_Extract:_
+-------+

The Emergence of Vigilante Groups
The designation of the Basij as the principal enforcers of the Plan to Promote Virtue and Prevent Vice formalized the role of vigilante groups that had in fact already become active in the run-up to the legislation. Indeed, the movement to propel rigid public enforcement of strictly conservative notions of Islamic female piety has long been led by a vigilante group—the militant Islamic group Ansar-e Hezbollah (or Nation of Hezbollah).
Semi-official in that it is protected by senior officials and clerics of the Islamic Republic, Ansar-e Hezbollah is not formally part of the state apparatus. It has a history of violent enforcement of hardline ideological predilections, especially against peaceful protesters (as in the 1999 student protests and the 2009 post-presidential election protests) and against women whom it considers to be in violation of Islamic female dress codes. After Rouhani’s election, there were fears that they would reappear, just as they had during the (1997-2005) era known as the reformist period under then-President Khatami, when hardliners felt they had to re-assert themselves.

+-------+

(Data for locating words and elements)
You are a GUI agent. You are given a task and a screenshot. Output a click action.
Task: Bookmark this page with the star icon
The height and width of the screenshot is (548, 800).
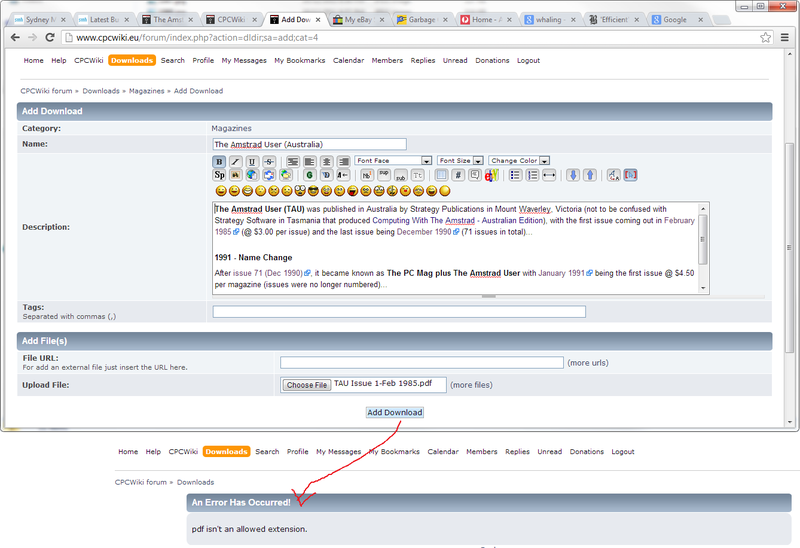pos(765,37)
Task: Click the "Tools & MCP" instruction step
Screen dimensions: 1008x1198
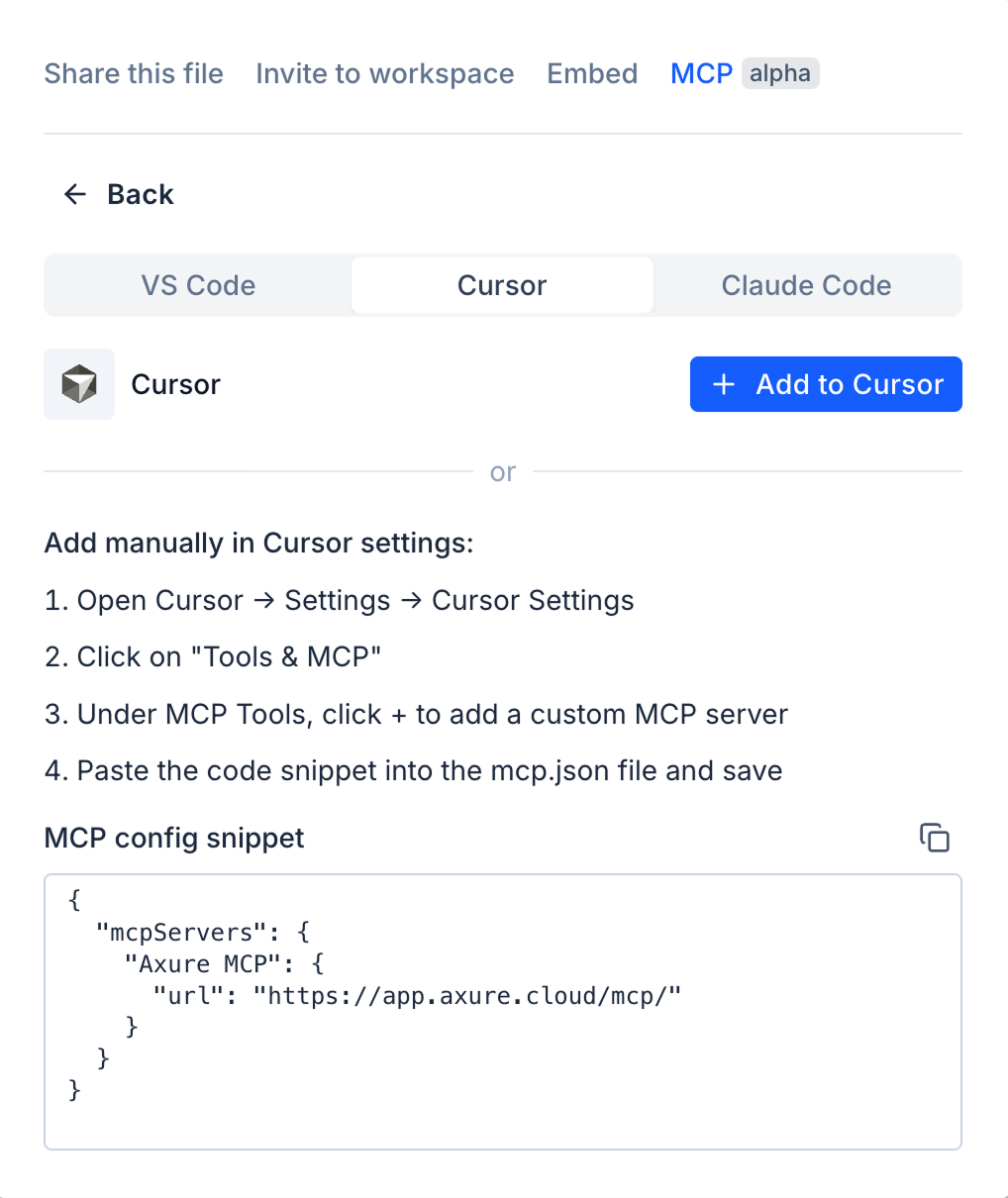Action: coord(213,657)
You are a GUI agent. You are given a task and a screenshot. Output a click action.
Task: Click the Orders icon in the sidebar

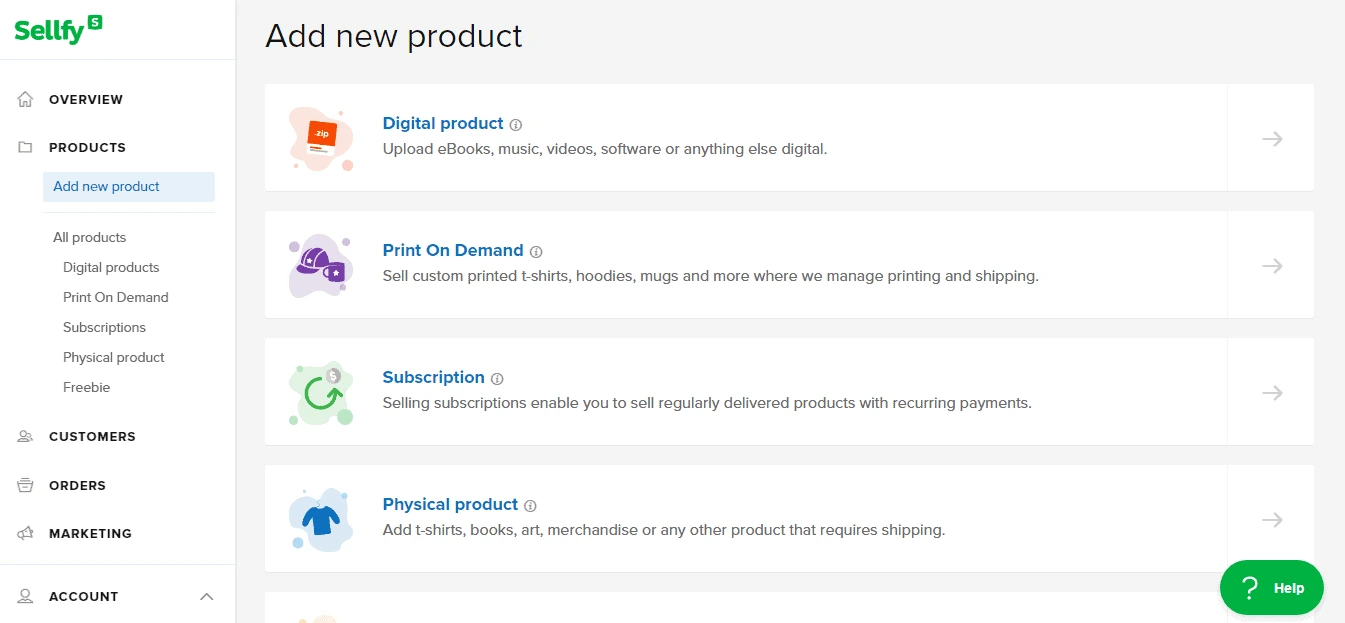coord(23,485)
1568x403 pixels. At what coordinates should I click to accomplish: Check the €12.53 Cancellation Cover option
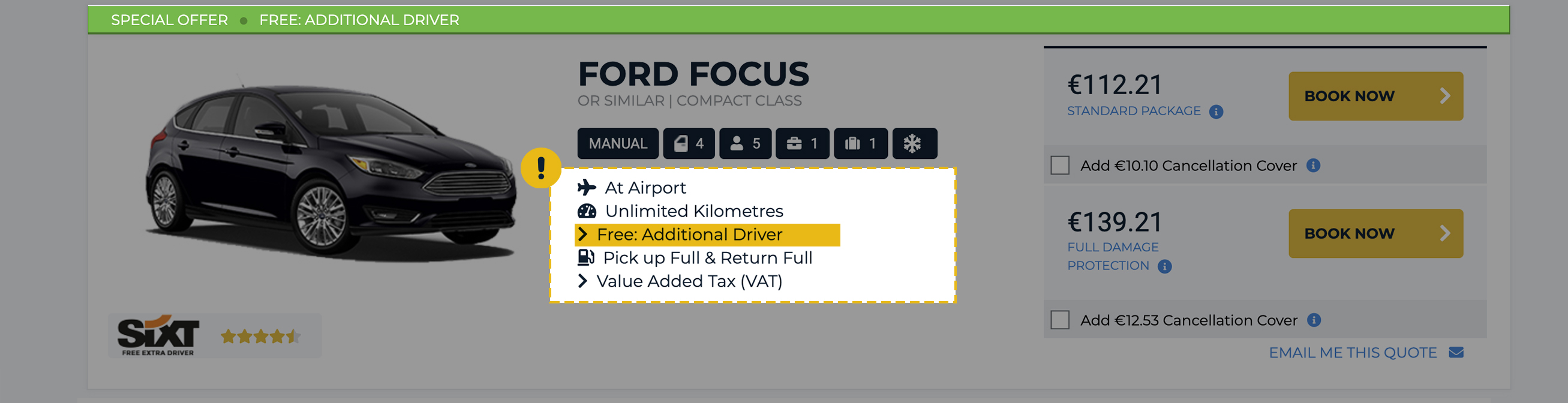point(1062,319)
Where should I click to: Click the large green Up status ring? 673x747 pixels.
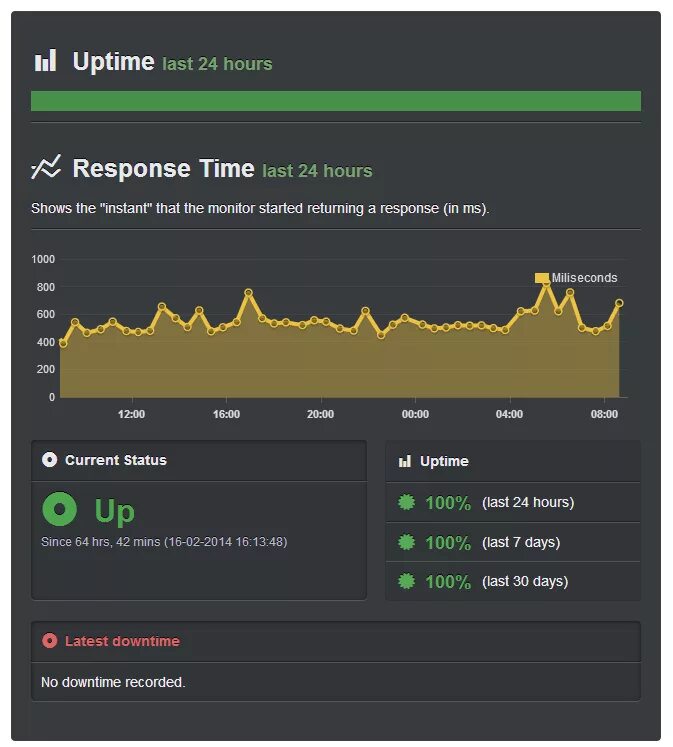coord(60,509)
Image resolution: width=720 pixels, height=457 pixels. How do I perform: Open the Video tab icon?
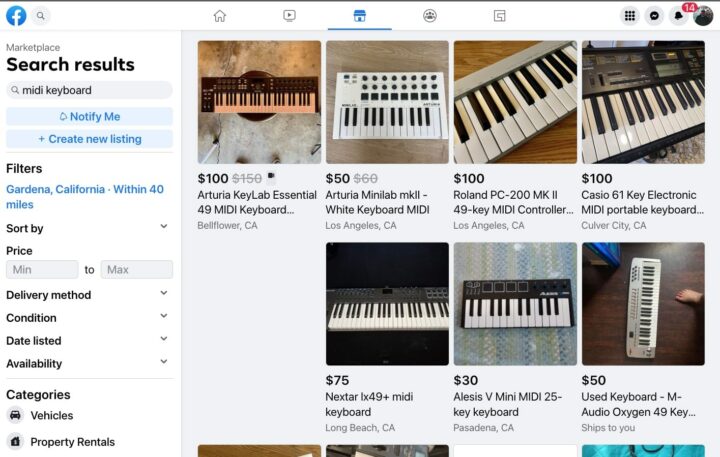tap(289, 15)
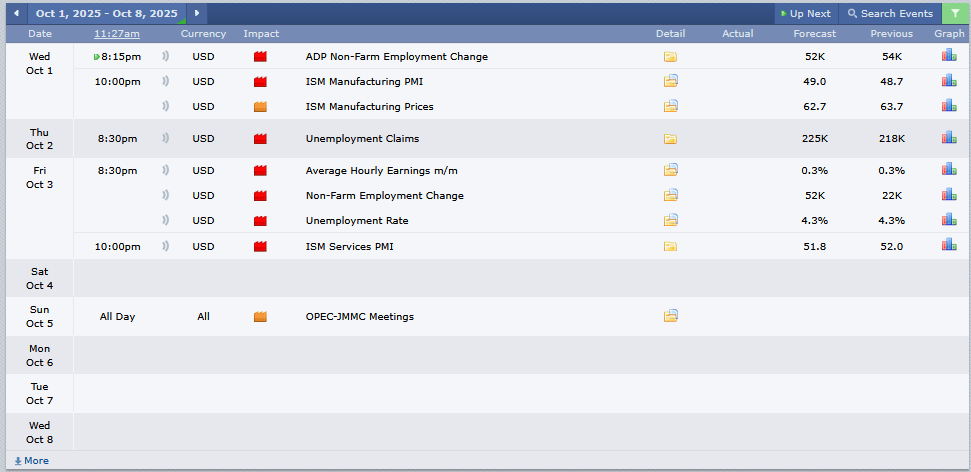
Task: Open graph icon for ISM Manufacturing PMI
Action: pyautogui.click(x=948, y=81)
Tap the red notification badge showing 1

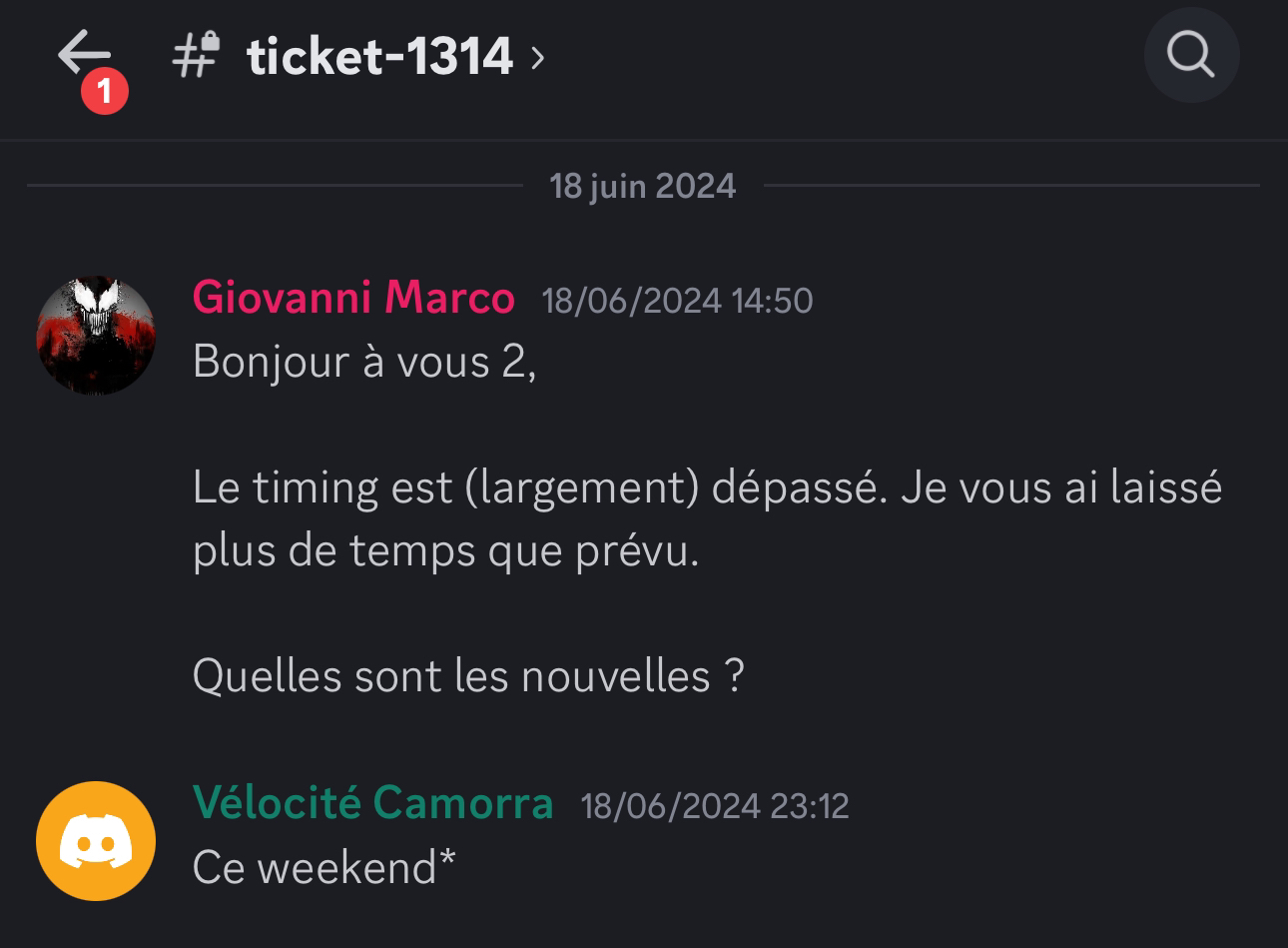(x=105, y=94)
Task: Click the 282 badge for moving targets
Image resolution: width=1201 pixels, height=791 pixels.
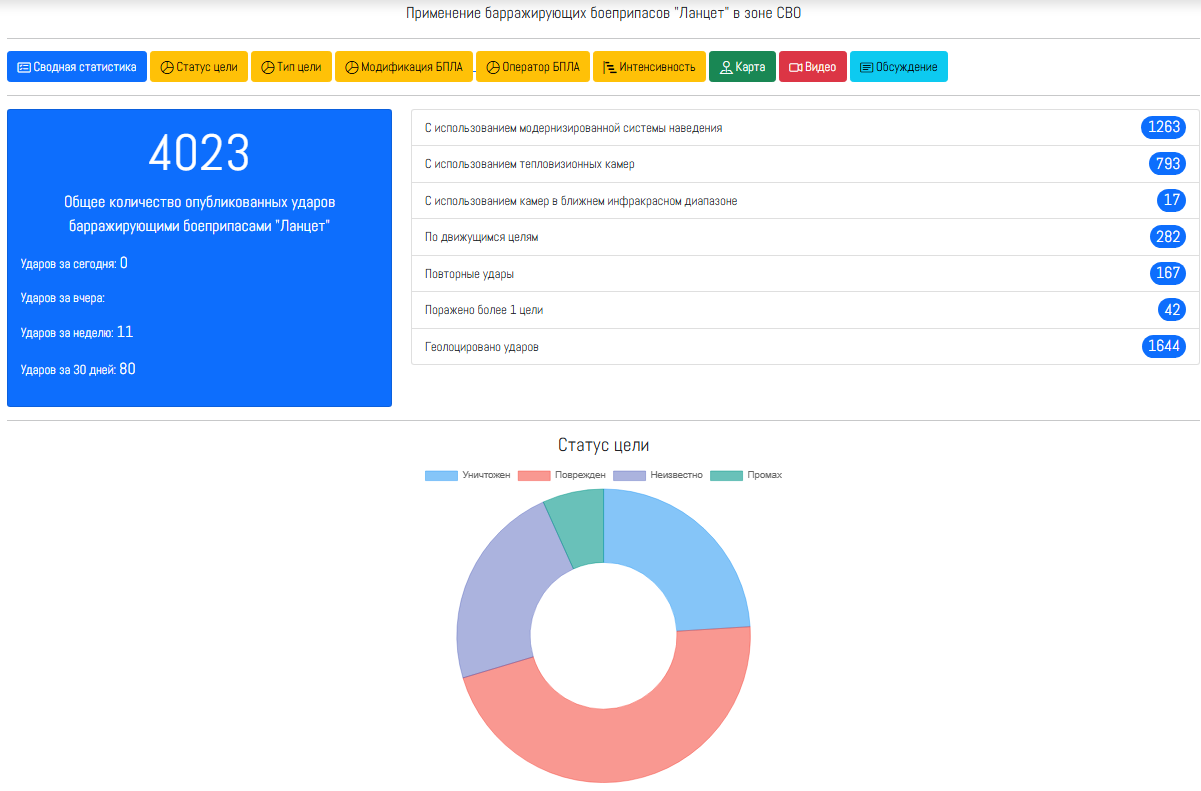Action: click(1166, 237)
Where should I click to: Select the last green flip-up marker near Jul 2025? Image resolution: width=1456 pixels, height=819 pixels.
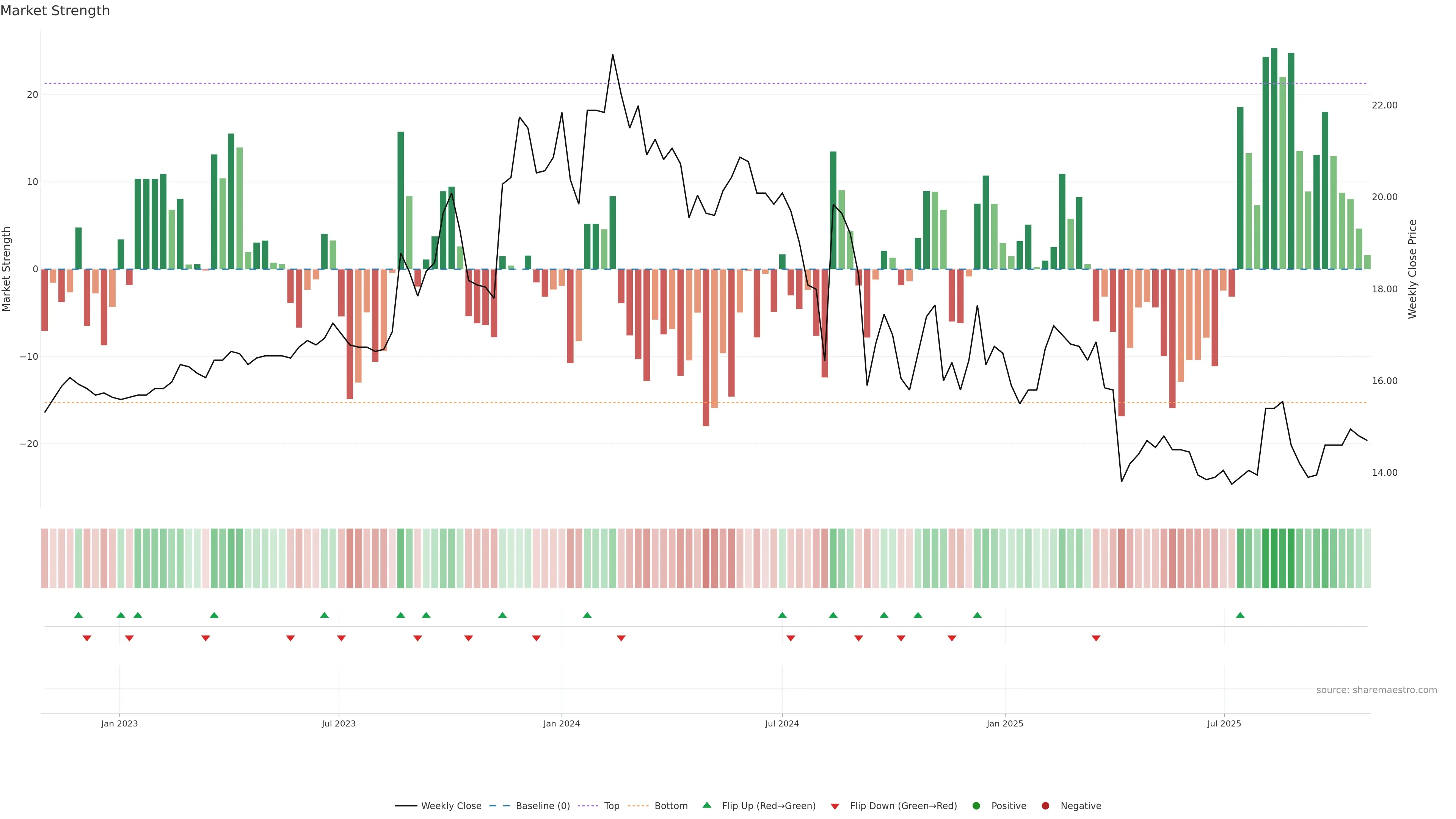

+-------+

_Directions for this task:_ Using the text on vigilante groups, say yes or no to each statement and quote the words that decide it: (a) Ansar-e Hezbollah is formally part of the state apparatus. (b) Vigilante groups were already active before the legislation was passed. (c) The reformist period under Khatami ran from 1997 to 2005.

_Solution for this task:_
(a) No: "Ansar-e Hezbollah is not formally part of the state apparatus."
(b) Yes: "vigilante groups that had in fact already become active in the run-up to the legislation"
(c) Yes: "the (1997-2005) era known as the reformist period under then-President Khatami"